Largely divided into foraging zones, from “fertile streamsides” to “waste places,” the book also has a section on mushrooms, medicinal plants and “animals,” although the animals are limited to crayfish, bullfrogs, mussels and clams. Each entry comes with information about range, best times for foraging, tools needed, if any, a photograph, and a recipe of some sort.

Just out my back door in summer, for example, is common plantain, a plant whose leaves when crushed can soothe an itchy insect bite. But also the young leaves can be steamed or boiled for a nice green side dish. Ground ivy is also plentiful in my yard, and that can be brewed into tea that is rich in vitamin C.

One plant that I’m curious to find is the groundnut. Listed in the streamside plant section, its languid leaves look undistinguished from the photograph, but the descriptions says it is an aggressive vine that produces nut-like tubers underground. Apparently, when boiled, the tubers resemble the taste and texture of potatoes or turnips.

My one complaint about the book is that the photographs are not sufficient to accurately identify some of the plants. If I were a serious forager, I would want to cross-reference this book with at least one other plant identification book. And certainly, of course, mushrooms should be approached with caution and plenty of information.

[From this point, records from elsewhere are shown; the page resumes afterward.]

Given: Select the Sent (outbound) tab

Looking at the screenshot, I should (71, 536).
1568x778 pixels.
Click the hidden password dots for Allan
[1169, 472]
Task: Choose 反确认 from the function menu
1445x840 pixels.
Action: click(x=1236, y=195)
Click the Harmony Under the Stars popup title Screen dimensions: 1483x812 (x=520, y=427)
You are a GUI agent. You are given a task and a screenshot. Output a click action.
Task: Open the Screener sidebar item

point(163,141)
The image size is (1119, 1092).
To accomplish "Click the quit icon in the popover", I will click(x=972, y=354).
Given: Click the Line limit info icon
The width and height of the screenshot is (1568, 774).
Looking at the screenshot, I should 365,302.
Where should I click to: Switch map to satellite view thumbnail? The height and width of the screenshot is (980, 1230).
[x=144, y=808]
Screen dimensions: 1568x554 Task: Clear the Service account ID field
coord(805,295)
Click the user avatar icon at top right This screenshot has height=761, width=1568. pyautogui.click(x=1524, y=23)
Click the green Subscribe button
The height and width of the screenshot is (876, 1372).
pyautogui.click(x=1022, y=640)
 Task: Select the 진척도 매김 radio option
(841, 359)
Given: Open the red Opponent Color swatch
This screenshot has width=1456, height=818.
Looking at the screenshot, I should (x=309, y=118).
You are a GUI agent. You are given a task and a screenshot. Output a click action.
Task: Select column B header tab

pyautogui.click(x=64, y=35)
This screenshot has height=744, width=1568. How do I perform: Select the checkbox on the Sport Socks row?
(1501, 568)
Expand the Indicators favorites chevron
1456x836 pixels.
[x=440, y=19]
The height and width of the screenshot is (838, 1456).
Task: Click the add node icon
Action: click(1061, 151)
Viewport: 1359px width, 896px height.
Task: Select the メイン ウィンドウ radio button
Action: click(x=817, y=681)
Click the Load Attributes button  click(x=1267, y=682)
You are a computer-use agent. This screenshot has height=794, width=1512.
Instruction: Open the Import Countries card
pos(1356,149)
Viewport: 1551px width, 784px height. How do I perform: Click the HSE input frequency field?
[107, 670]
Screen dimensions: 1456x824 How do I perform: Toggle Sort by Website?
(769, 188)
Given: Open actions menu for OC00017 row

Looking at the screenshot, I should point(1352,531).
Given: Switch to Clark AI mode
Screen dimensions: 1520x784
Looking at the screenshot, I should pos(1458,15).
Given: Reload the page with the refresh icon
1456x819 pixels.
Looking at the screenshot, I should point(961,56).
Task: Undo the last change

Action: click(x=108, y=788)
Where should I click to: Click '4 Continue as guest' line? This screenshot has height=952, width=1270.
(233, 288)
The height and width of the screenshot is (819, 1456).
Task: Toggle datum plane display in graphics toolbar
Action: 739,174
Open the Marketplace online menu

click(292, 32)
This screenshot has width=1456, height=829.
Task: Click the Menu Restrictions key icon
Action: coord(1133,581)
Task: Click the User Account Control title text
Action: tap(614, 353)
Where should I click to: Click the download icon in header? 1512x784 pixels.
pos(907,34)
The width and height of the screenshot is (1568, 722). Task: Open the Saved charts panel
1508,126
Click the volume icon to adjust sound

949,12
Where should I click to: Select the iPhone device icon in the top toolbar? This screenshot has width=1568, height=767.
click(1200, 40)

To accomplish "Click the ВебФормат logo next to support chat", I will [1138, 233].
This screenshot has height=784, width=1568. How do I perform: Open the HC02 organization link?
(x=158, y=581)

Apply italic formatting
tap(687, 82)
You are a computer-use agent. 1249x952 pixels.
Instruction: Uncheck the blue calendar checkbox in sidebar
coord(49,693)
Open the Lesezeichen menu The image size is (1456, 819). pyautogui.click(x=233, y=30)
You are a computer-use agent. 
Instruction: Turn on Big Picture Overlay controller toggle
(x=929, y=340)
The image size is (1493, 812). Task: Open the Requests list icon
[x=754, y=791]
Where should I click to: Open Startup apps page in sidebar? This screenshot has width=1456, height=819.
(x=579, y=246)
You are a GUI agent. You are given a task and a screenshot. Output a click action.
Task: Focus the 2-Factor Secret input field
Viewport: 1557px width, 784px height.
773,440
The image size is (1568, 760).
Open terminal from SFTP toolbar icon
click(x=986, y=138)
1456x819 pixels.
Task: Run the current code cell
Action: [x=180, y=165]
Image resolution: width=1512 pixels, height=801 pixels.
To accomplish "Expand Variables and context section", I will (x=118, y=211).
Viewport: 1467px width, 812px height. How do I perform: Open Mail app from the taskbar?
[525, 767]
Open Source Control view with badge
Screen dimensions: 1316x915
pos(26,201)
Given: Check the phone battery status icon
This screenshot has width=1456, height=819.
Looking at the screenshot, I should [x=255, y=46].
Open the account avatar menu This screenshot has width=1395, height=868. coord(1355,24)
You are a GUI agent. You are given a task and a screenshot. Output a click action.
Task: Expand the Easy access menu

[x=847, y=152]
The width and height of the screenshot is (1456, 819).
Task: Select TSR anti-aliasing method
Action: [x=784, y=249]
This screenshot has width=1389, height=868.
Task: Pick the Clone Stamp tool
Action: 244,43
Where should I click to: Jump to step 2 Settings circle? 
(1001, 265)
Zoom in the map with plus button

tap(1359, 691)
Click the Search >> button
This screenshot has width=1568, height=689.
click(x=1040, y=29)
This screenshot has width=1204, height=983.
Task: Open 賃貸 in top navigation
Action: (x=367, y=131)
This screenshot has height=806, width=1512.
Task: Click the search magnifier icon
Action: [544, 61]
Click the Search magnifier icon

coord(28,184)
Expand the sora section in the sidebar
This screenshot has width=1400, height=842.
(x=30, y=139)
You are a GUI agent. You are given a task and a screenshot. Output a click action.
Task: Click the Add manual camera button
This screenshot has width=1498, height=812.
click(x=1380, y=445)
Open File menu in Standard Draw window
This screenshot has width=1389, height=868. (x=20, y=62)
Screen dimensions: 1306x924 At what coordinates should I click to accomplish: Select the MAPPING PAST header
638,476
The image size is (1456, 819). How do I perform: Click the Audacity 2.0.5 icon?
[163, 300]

Seymour is a pleasant companion, filling the book not only with useful information but also anecdotes from his own foraging life. About cattails, for example, he described how the sprouts, shoots and flower spikes can be eaten. Then he mentions, “One of my favorite cattail marshes recently fell victim to a shopping center. By design or by accident, the developers left part of the marsh intact. Now I park in a paved parking lot and pick my cattail spikes within a stone’s throw of my car.” He can even get poetic. About trout lilies, he writes: “I find the exact shade of yellow very similar to the color of the just-risen sun’s rays as the light darts in my kitchen window and illuminates the floor.”

This makes for a good starter book for curious would-be foragers. The author also emphasizes responsible foraging, advising to collect only what is needed, to make sure to leave plenty of the plant left to thrive. The beginning section also contains brief warnings about all kinds of cautions, from spiders to private land, from poison ivy to giardia. But Seymour presents himself as a good-natured, sensible guide to your explorations in the natural world.